### Given instruction 1:
Turn part of the listing into a numbered list with blank lines omitted, starting at the line containing "The width and height of the screenshot is (600, 450)." and ending with the last line of the listing.

** start Document section **

Lévesque says Quebec can have it both ways. It can’t
The ‘association’ fallacy
Lévesque says Quebec can have it both ways. It can’t
Beyond all the posturing and rhetoric, the charges and countercharges, the brinkmanship and game playing, the debate over the future of Confederation is narrowing down to a single, crucial issue: whether René Lévesque and his followers can convince Quebeckers that separating would be followed by economic association with Canada. For, as public opinion polls clearly show, without the prospect of economic association between a sovereign Quebec and Canada-without-Q.uebec, support for the separatist option is scant in Quebec. But, with that prospect in sight, separatism has many supporters; while they are still a minority in the province, the majority Lévesque is seeking for the stillto-be-called referendum is within reach. In a provincial poll conducted in March, only 12% of the respondents favored separation, while 67% were opposed. But, when independence was combined with economic association, the number in favor shot up to 32%, with 52% opposed.
Therefore, Lévesque must convince Quebeckers that they can have their cake and eat it, too—they can have independence without economic loss. This is, at one and the same time, the trump card and the Achilles heel of his argument for independence.
Sensing this, spokesmen for the federalist cause have attempted to ridicule the notion of economic association between a sovereign Quebec and Canada-withoutQuebec. Prime Minister Pierre Trudeau said in a recent interview: “Quebec is like
an adolescent who hasn’t decided yet what course to choose, who wants to be independent but, my God, who would like to receive father’s money also.” Secretary of State John Roberts uses a different metaphor, understandably avoided by Trudeau: “Generally, wrhen a marriage breaks up, you don’t maintain a joint bank account afterward.”

** end Document section **
** start Excerpted data **

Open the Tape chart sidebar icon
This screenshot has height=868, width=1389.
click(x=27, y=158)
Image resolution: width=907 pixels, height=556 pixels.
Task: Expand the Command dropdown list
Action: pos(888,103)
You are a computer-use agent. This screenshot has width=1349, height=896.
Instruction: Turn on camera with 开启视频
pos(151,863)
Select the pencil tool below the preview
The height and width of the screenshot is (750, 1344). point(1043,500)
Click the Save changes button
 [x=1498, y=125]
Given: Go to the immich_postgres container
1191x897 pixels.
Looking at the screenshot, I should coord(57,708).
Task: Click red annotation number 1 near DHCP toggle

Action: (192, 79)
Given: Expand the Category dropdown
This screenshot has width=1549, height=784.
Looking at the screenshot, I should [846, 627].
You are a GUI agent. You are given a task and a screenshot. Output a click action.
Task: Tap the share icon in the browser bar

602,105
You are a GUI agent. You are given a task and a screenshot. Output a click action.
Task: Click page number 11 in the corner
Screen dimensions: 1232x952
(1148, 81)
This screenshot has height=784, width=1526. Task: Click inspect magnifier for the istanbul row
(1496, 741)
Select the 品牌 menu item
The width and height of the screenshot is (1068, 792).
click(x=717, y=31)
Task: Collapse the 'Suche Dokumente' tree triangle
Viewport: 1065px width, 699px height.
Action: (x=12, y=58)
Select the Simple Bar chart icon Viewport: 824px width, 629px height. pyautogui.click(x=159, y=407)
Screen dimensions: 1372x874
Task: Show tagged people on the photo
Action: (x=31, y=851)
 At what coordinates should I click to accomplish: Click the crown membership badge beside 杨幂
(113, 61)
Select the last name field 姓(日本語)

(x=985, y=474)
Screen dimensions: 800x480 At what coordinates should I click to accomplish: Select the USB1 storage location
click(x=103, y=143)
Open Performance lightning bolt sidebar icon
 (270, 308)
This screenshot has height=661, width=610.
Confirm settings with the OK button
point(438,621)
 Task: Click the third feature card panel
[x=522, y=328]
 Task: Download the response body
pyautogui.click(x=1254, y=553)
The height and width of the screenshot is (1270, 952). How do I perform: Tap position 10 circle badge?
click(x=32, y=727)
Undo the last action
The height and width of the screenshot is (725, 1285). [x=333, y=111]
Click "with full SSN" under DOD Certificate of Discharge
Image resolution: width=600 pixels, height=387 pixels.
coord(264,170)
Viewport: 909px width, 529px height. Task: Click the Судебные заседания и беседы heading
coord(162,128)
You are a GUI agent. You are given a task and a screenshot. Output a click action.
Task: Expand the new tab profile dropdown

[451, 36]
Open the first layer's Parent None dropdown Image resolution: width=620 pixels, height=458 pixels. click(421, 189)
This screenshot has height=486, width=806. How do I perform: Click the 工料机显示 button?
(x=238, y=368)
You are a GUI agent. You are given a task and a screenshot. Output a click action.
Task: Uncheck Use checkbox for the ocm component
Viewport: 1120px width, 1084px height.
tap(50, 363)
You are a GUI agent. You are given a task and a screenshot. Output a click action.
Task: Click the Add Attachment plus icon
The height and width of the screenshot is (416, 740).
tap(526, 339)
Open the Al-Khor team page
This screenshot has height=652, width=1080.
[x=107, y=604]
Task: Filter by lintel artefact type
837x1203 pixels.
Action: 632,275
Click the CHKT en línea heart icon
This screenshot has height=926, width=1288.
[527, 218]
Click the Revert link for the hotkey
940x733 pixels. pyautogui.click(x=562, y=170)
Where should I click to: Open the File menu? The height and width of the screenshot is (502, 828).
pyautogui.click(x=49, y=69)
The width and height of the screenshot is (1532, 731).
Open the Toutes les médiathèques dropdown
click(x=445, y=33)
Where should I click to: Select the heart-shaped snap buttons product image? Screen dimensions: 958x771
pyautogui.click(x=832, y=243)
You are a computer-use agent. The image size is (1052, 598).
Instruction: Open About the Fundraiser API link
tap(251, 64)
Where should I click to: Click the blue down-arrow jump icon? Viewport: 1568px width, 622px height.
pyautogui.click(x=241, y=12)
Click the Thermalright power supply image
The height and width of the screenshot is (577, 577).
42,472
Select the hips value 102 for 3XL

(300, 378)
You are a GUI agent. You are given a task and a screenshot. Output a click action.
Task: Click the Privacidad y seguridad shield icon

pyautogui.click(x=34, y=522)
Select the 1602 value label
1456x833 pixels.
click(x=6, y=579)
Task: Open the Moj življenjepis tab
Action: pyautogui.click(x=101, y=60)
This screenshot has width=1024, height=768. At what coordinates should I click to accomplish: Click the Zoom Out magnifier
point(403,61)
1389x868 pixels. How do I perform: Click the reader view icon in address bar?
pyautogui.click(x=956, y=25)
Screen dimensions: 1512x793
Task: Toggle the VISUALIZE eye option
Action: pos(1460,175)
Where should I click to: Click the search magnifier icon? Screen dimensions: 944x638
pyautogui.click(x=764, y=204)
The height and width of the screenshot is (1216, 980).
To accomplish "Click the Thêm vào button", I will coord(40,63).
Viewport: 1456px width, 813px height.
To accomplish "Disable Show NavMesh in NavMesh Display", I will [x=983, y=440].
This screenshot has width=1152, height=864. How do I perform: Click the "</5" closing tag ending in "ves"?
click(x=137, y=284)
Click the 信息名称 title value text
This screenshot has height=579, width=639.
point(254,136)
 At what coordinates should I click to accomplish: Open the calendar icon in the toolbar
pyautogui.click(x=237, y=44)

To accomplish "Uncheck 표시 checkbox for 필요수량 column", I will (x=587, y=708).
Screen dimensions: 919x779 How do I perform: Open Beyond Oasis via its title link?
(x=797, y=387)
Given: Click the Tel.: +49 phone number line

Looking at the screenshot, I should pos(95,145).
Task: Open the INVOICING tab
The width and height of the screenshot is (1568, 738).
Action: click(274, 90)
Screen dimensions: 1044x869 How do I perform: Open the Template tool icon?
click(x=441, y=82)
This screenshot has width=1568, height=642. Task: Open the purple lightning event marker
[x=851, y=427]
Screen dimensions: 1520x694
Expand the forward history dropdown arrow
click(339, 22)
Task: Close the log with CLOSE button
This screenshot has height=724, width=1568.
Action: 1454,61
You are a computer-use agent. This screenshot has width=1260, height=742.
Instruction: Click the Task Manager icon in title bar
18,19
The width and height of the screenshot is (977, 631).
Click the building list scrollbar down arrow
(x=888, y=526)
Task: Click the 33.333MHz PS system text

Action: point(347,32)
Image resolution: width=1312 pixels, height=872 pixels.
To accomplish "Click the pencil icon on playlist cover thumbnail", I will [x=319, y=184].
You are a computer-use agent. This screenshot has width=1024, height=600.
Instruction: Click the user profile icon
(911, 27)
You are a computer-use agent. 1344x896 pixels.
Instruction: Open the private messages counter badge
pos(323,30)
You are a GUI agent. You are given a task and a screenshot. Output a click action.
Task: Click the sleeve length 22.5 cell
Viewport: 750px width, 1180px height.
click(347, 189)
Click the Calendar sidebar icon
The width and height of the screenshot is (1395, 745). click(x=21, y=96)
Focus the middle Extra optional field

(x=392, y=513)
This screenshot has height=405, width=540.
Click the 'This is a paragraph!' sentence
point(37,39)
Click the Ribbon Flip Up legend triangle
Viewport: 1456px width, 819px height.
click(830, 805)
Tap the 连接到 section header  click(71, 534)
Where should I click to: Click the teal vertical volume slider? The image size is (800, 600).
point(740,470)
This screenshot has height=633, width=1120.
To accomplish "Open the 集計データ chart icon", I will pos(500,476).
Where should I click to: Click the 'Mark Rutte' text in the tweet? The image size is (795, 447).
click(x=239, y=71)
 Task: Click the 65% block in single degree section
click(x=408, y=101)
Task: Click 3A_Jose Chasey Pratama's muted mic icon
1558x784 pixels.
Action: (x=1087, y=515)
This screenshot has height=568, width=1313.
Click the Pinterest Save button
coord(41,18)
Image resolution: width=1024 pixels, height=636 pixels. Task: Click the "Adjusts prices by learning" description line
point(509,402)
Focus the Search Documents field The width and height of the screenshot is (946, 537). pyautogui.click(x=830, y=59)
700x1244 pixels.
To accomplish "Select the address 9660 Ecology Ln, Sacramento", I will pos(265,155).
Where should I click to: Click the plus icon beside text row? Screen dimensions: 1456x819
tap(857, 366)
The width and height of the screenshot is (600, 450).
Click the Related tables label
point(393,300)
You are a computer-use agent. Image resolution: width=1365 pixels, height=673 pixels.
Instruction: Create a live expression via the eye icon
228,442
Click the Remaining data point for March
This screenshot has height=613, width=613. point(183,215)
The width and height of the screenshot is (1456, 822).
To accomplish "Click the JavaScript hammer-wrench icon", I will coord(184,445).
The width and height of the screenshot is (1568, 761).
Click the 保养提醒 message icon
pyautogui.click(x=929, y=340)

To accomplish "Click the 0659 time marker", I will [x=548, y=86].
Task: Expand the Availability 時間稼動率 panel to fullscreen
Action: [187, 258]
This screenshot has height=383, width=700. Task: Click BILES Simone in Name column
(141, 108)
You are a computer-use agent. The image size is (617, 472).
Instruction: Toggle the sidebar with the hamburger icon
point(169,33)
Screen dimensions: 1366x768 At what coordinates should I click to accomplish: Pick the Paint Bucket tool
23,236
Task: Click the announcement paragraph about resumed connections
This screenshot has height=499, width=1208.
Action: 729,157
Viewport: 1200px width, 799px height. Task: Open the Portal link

** end Excerpted data **

### Given instruction 2:
In the article on Quebec separatism, what percentage of respondents in the March provincial poll favored separation when it was not combined with economic association?

### Exercise output 1:
1. The width and height of the screenshot is (600, 450).
2. Click the Related tables label
3. point(393,300)
4. You are a computer-use agent. Image resolution: width=1365 pixels, height=673 pixels.
5. Instruction: Create a live expression via the eye icon
6. 228,442
7. Click the Remaining data point for March
8. This screenshot has height=613, width=613. point(183,215)
9. The width and height of the screenshot is (1456, 822).
10. To accomplish "Click the JavaScript hammer-wrench icon", I will coord(184,445).
11. The width and height of the screenshot is (1568, 761).
12. Click the 保养提醒 message icon
13. pyautogui.click(x=929, y=340)
14. To accomplish "Click the 0659 time marker", I will [x=548, y=86].
15. Task: Expand the Availability 時間稼動率 panel to fullscreen
16. Action: [187, 258]
17. This screenshot has height=383, width=700. Task: Click BILES Simone in Name column
18. (141, 108)
19. You are a computer-use agent. The image size is (617, 472).
20. Instruction: Toggle the sidebar with the hamburger icon
21. point(169,33)
22. Screen dimensions: 1366x768 At what coordinates should I click to accomplish: Pick the Paint Bucket tool
23. 23,236
24. Task: Click the announcement paragraph about resumed connections
25. This screenshot has height=499, width=1208.
26. Action: 729,157
27. Viewport: 1200px width, 799px height. Task: Open the Portal link

### Exercise output 2:
12%